Shahjahan also took part in organizing Aurat Azadi March 2020 in Islamabad despite facing threats from the right wing parties. For Aurat Azadi March 2020, Shahjahan wrote the anthem song “Hum Inquilab Hain” (We are Revolution). Shajahan got hit with a brick during Aurat Azadi March 2020 Islamabad by the religious extremists.

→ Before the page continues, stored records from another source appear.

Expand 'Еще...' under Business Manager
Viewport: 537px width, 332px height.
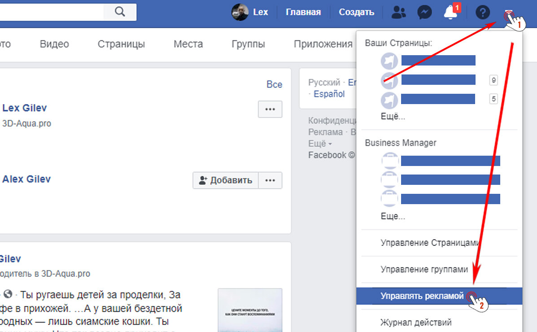pyautogui.click(x=392, y=216)
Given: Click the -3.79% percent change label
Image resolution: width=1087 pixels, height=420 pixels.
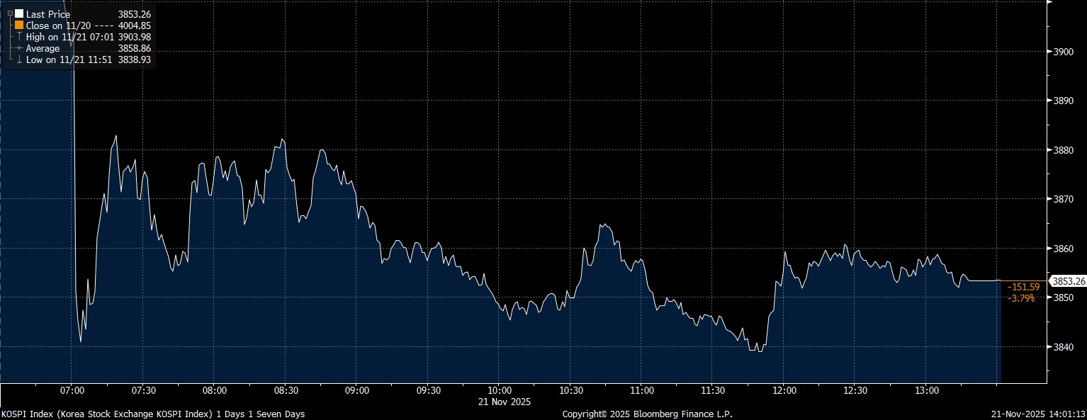Looking at the screenshot, I should tap(1021, 298).
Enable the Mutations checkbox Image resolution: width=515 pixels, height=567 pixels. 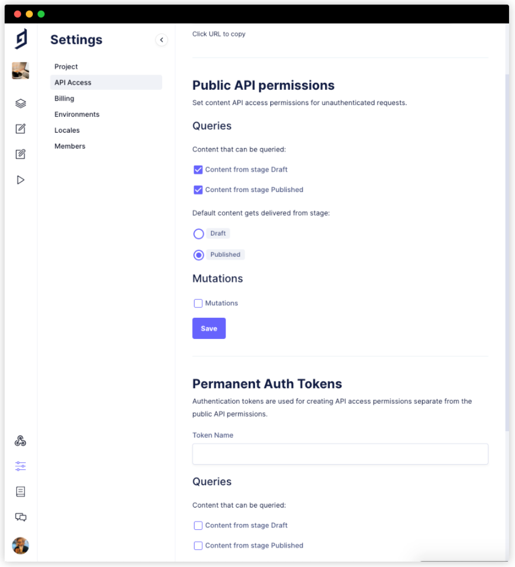tap(198, 303)
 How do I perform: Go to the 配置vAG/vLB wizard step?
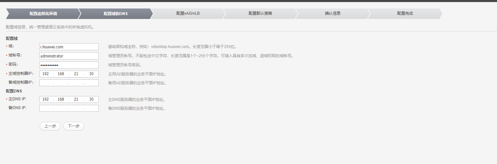tap(188, 13)
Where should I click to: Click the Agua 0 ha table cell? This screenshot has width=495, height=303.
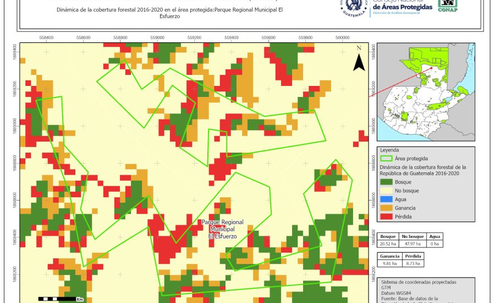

She along with other organizers of the march called press conference after the march and demanded from government to take action against those who attacked on march.

=== Pashtun Tahafuz Movement ===
The Pashtun Tahafuz Movement (PTM) emerged at the start of 2018 with marches demanding the end of extrajudicial executions and enforced disappearances committed by security forces against Pashtuns living in Khyber Pakhtunkhwa and northern Balochistan along the border with Afghanistan.

In May 2018, Shahjahan was nominated as a representative of the PTM's reconciliatory jirga for negotiations with the state institutions.

On 18 January 2019, a video surfaced in which a 13-year-old boy, Hayat Khan from Khaisor, North Waziristan, said Pakistani security forces had arrested his father and brother, and that his family had been facing harassment due to frequent visits by two security personnel to his home when he was the only male among the females present at home. On 27 January, Shahjahan visited Khaisor along with five other female PTM activists, Gulalai Ismail, Bushra Gohar, Jamila Gilani, Sanna Ejaz and Nargis Afsheen Khattak, to express solidarity with Hayat's mother and to also interview the local women about other incidents of sexual harassment. Shahjahan said, "[dozens of] women came out of their homes when we visited them, pleaded and cried, and asked us to help them bring their missing sons back. We cried with them." Gulalai Ismail said that due to the bombing of their homes by the armed forces, "the mental health of women from the tribal areas has deteriorated so much that they cannot endure another day of war.”

===Detentions===
On 21 April 2018, a night before the PTM public gathering in Lahore, the police arrested Shahjahan along with several other leading activists, including AWP president Fanoos Gujjar and PTM leader Ali Wazir. As a result of protests in various parts of the country and a social media campaign for them, they were released within hours. The arrests were criticized by the public and notable politicians, including Maryam Nawaz, Pervaiz Rashid, and Bilawal Bhutto Zardari.

On 28 January 2020, Shahjahan and 28 other protesters, including PTM leader Mohsin Dawar and Ammar Rashid, were arrested by the police outside the National Press Club in Islamabad, where they had gathered to stage a protest against the arrest of PTM chairman Manzoor Pashteen, who had been arrested in Peshawar a day earlier on allegations of sedition. Shahjahan and Mohsin Dawar were released on 29 January but Ammar Rashid and 22 others were sent to jail on sedition charges. The protesters appealed to the Islamabad High Court where they were granted bail by chief justice Athar Minallah on 3 February. Minallah summoned the Islamabad City Magistrate and asked an explanation for first placing sedition charges on peaceful protesters and later turning them into terrorism charges in the first information report. The charges were dropped against all 23 of them on 17 February. Manzoor Pashteen was also released from jail on 25 February.

==Magazines==
She remained a publisher of the well-known progressive revolutionary Pashto journal Leekwal in 1992. In 2018, she launched her own feminist-socialist magazine named Nariwad, from the platform of WDF, that highlights the importance of rights of women facing oppression and injustice.